Fluorescent imaging with indocyanine green (ICG) can effectively guide lymphadenectomy in patients being operated on for gastric cancer, according to Korean researchers. Dr. Woo Jin Hyung of Yonsei University College of Medicine, Seoul, and colleagues enrolled 40 patients who underwent endoscopic peritumoral injection of ICG to the submucosal layer one day before robotic gastrectomy. 

Using near-infrared (NIR) imaging allowed them to perform complete lymphadenectomy for all patients and to assess the thoroughness of the lymphadenectomy intraoperatively.

The results were compared with those of 40 comparable historic controls who had previously undergone the same procedure without the use of ICG. Overall, there was a mean total of 48.9 lymph nodes retrieved per patient in the ICG group compared to 35.2 in the controls, a significant difference.
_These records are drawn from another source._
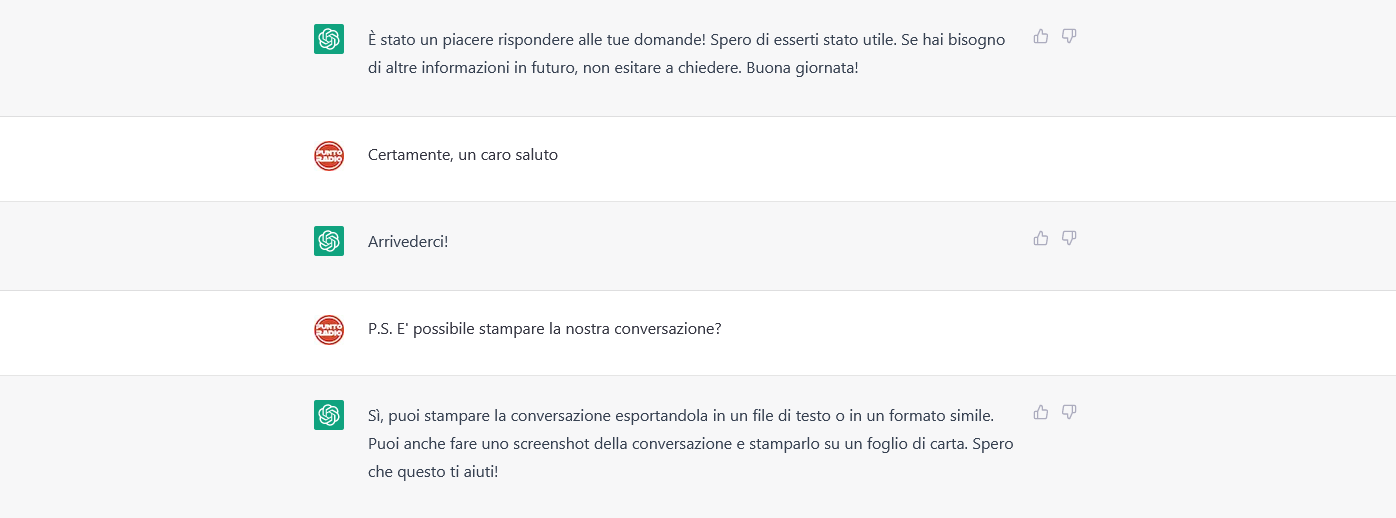Mark the "Sì, puoi stampare" answer with thumbs down
Screen dimensions: 1396x518
pyautogui.click(x=1069, y=412)
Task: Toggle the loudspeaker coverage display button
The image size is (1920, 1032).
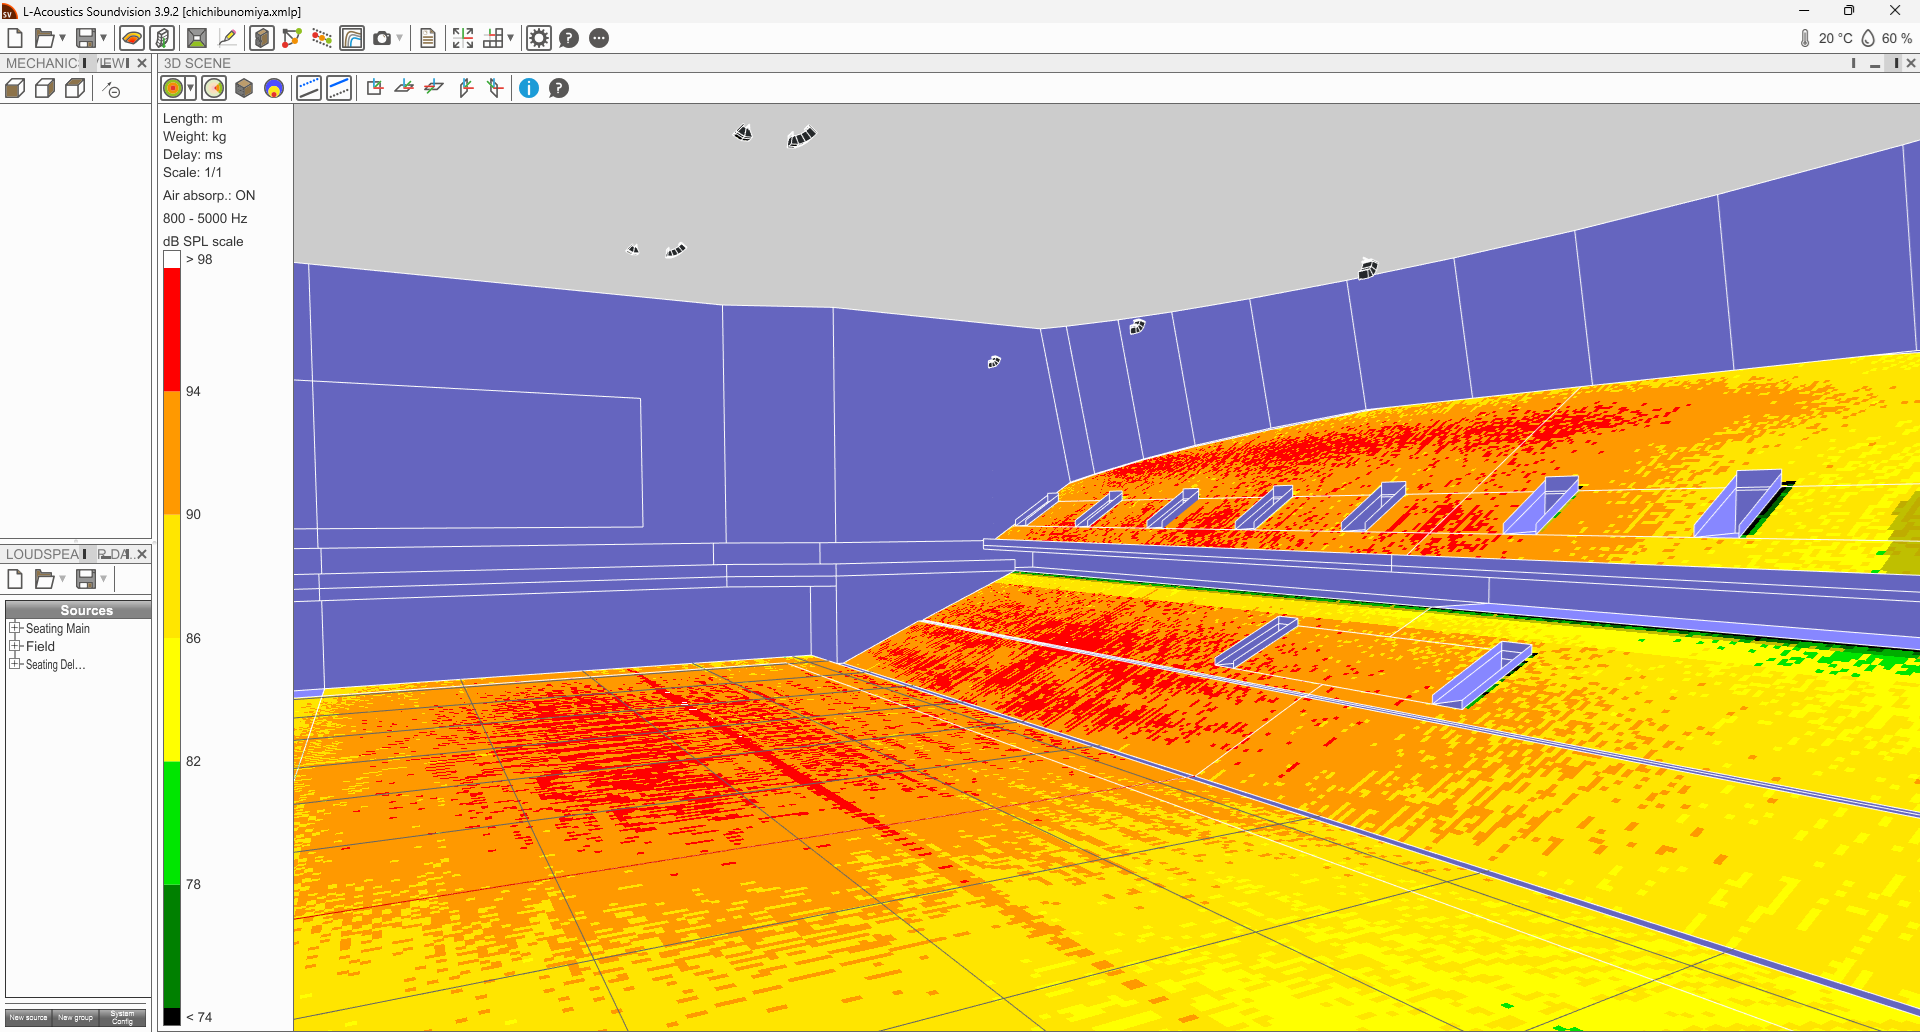Action: tap(214, 89)
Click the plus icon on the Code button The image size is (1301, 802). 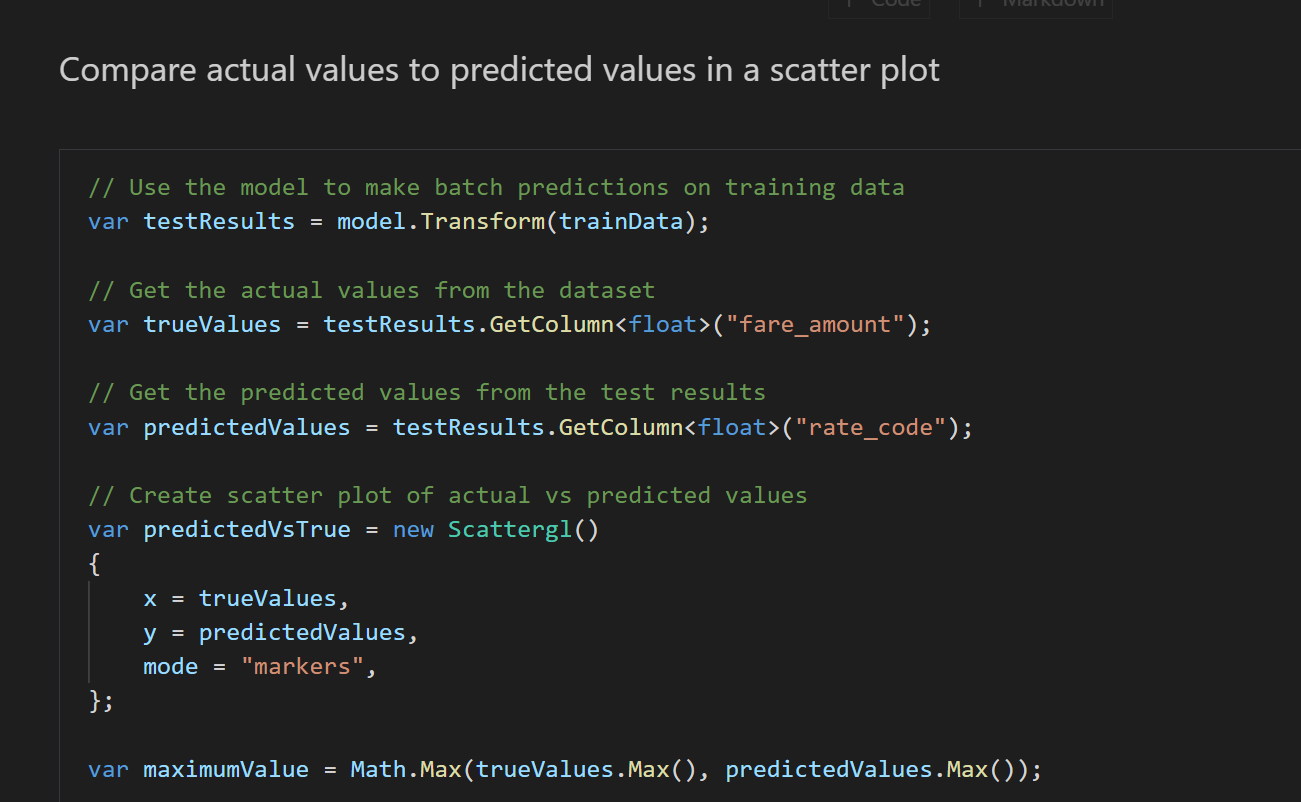(847, 2)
More lymph nodes were retrieved at nodal stations 2, 6, 7, 8 and 9. In addition, five NIR group patients exhibited lymph node metastases, and all were fluorescent. Thus, the researchers write in JAMA Surgery, online November 14, the findings "suggest that fluorescent lymphography may be useful intraoperatively for identifying and retrieving all necessary lymph nodes for a complete and thorough lymphadenectomy."

In an accompanying editorial, Dr. Marco G. Patti and colleagues at the University of North Carolina at Chapel Hill observe, "The use of ICG could increase the number of retrieved lymph nodes, allowing better staging and improving the cure rate."

Dr. Dan G. Blazer III of Duke University Medical Center, in Durham, North Carolina, said, "The extent of lymphadenectomy during gastrectomy for patients with resectable gastric cancer continues to be a lively debate in the surgical literature.

Lymph node dissection

Whether extended lymph node dissection offers a true therapeutic benefit versus just more accurate staging remains controversial. What is clear is that extended lymphadenectomy requires more technical skill and may be associated with increased morbidity."

Dr. Blazer, who specializes in the surgical management of patients with gastrointestinal malignancies, told Reuters Health by email that the study "is an intriguing effort by the investigators to use novel imaging techniques to achieve a lymphadenectomy comparable to traditionally extended lymph node dissection while minimizing surgical morbidity."